Friday, July 29, 2011

Ahhh, the Senate . . . .

About an hour and a half after the House, on its third try, passed the Boehner Bill, it arrived in the Senate. And if there was ever a bill truly dead on arrival, this is it. Within minutes, the Senate began voting on killing it (voting to table the motion to concur in the House Amendments to the Senate Bill to which the Boehner Bill was attached).

But in between, there was a funny interplay between Majority Leader Reid and Minority Leader McConnell. As with anything on the floor of the US Senate, however, understanding what is said in nearly impossible to understand . . . ahh, the Senate.

Just before they began voting, McConnell asked Reid whether his plan was to bring up the Reid plan tonight. Reid said yes, and McConnell said that the House intended to vote on the McConnell plan tomorrow at 1 PM. To which Reid said he hoped they were more timely on that vote than they have been in the last three days.

Under the Senate rules, Reid has to file for Cloture tonight, and then wait until 1 AM on Sunday (in the middle of the night) to vote to proceed. McConnell volunteered to have that vote tonight. Reid said he would be happy to agree -- if it was a majority vote. McConnell refused.

In other words, Reid was more than willing to have the final vote on the Reid plan tonight, if the Republicans agreed not to filibuster the bill. Reid refused. Instead, he wants to set up the vote Saturday night/Sunday morning.

Why this gamesmanship? Reid would probably lose a vote on Cloture if it were held tonight. And McConnell is hoping to engineer that. In that event, Both the Reid plan and the Boehner plan would have been voted down, in theory balancing out the death of the Boehner plan. There would then be no plan on the table, and each side would have to work on something new.

Reid, on the other hand, really does not want a final vote tonight. If he sends his plan to the House tomorrow, Boehner can probably keep enough folks in his caucus together to kill it, leading to the same result.

Reid's goal is to spend the next day either working out a deal, or leaving his plan as the last plan standing. Over the next 30 hours, as we get closer to the limit, Reid hopes to consolidate his caucus and pick up a few Republicans to get to the 60 votes to reach cloture. Reid figures he can pick up moderates like Scott Brown and Olympia Snowe, can get Republicans who have excoriated Tea Party Trolls like John McCain, or those just those who are rightly scared of what will happen if there is a default.

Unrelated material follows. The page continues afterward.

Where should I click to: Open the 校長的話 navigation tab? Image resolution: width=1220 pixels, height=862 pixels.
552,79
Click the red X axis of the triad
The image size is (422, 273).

The goal of all of this is to have the last bill that could be approved before the default. It is like Toby suggests in this clip from the West Wing--it is a "ridiculous idea" to vote on the debt limit until just before the country defaults because "otherwsie it's too dangerous for any Senator to try to stop it" or "stick an amendment on it."

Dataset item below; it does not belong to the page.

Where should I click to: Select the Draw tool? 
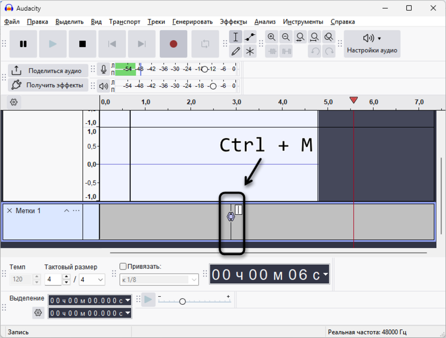[235, 51]
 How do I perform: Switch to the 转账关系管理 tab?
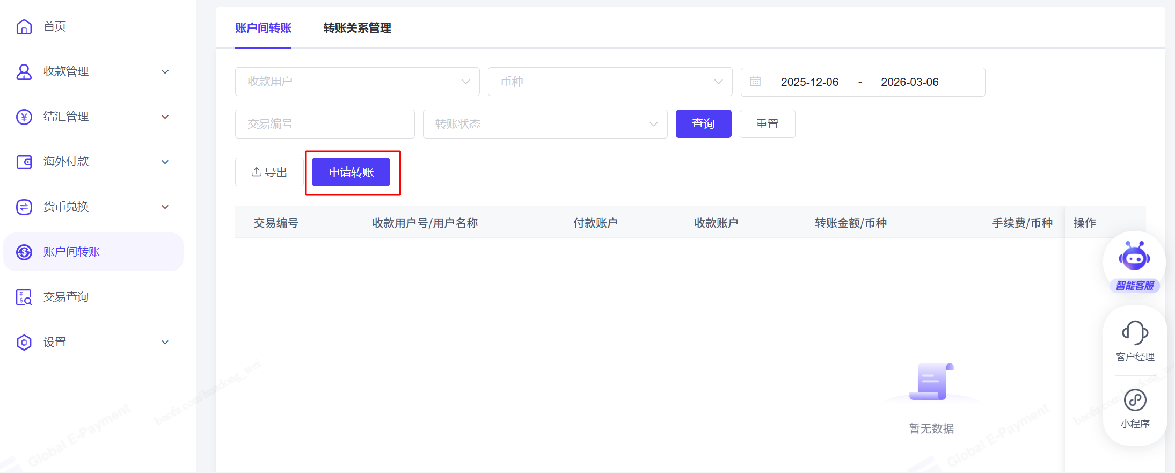pos(357,28)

UPDATE--Even before I finished wirting this post, the Senate killed the Boehner Bill.

1 comments:

Lee said...

The vote to kill the Boehner plan in the Senate was 59-41. So 6 Republicans joined the Democrats. I am not sure if those were folks like Rand Paul shooting from the Right, or moderates like Olympia Snowe coming from the middle. It is key to figuring out just how close we are to a deal.